Prediction of Trauma Mortality Incorporating Pre-injury Comorbidities Into Existing Mortality Scoring Indices.

机构信息

Division of Trauma and Surgical Critical Care, 23498Jersey Shore University Medical Center, Neptune, NJ, USA.

Hackensack Meridian School of Medicine, Nutley, NJ, USA.

出版信息

Am Surg. 2022 Sep;88(9):2289-2301. doi: 10.1177/00031348221078980. Epub 2022 Jun 2.

Abstract

OBJECTIVES

The purpose of the study is to develop a comprehensive risk score of mortality in trauma victims that can predict the in-hospital mortality better than trauma injury severity score (TRISS) and A Severity Characterization of Trauma (ASCOT) score.

METHODS

All hospitalized trauma patients, between the ages of 16 and 89 years old were included in the study.

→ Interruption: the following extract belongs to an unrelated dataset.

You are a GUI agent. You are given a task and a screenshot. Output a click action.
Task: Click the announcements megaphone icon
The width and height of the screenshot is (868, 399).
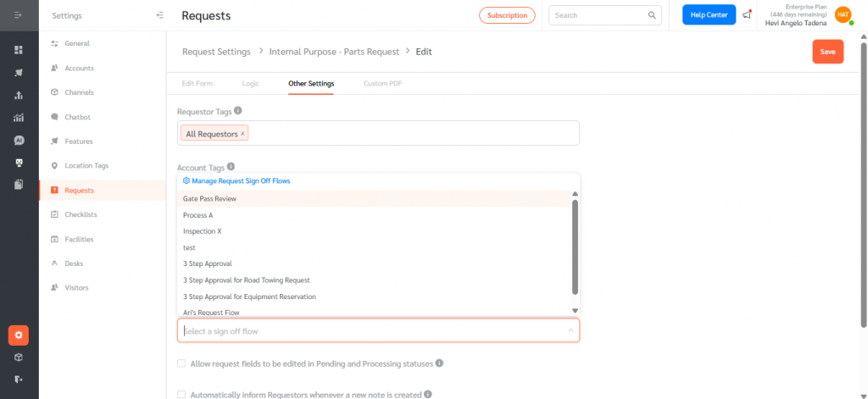pyautogui.click(x=747, y=15)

The National Trauma Quality Improvement Program (TQIP) database of the calendar year 2011-2016 was accessed for the development of a traum mortality scoring system (TMS). The prediction of mortality was tested by creating a receiver operating characteristics (ROC) curve and an area under the curve (AUC). ROCs and AUCs of TMS were compared with TRISS and ASCOT score.

RESULTS

The AUC of TMS (0.892, 95% CI: 0.888-0.896) was better than TRISS (0.864, 95% CI: 0.859-0.869,  <0.0001) and ASCOT (0.841, 95% CI: 0.835-0.846,  <0.0001), respectively, in blunt injury. Similarly, TMS prediction (AUC: 0.949, 95% CI: 0.940-0.958) was better in penetrating injury when compared with TRISS (0.942, 95% CI: 0.934-0.951, = 0.030) and ASCOT (0.924, 95% CI: 0.912-0.936,  <0.0001), respectively.

CONCLUSION

TMS can predict the in-hospital mortality better than TRISS and ASCOT.

摘要

目的

本研究旨在开发一种全面的创伤患者死亡率风险评分,该评分能够比创伤严重度评分(TRISS)和创伤严重程度分类(ASCOT)更好地预测院内死亡率。

方法

本研究纳入了年龄在 16 至 89 岁之间的所有住院创伤患者。研究使用了 2011 年至 2016 年的国家创伤质量改进计划(TQIP)数据库来开发创伤死亡率评分系统(TMS)。通过绘制受试者工作特征(ROC)曲线和曲线下面积(AUC)来测试死亡率预测。将 TMS 的 ROC 和 AUC 与 TRISS 和 ASCOT 评分进行比较。

结果

TMS 的 AUC(0.892,95%置信区间:0.888-0.896)优于 TRISS(0.864,95%置信区间:0.859-0.869, <0.0001)和 ASCOT(0.841,95%置信区间:0.835-0.846, <0.0001),分别用于钝性损伤和穿透性损伤。同样,TMS 预测(AUC:0.949,95%置信区间:0.940-0.958)优于 TRISS(0.942,95%置信区间:0.934-0.951,=0.030)和 ASCOT(0.924,95%置信区间:0.912-0.936, <0.0001)。

结论

TMS 可以比 TRISS 和 ASCOT 更好地预测院内死亡率。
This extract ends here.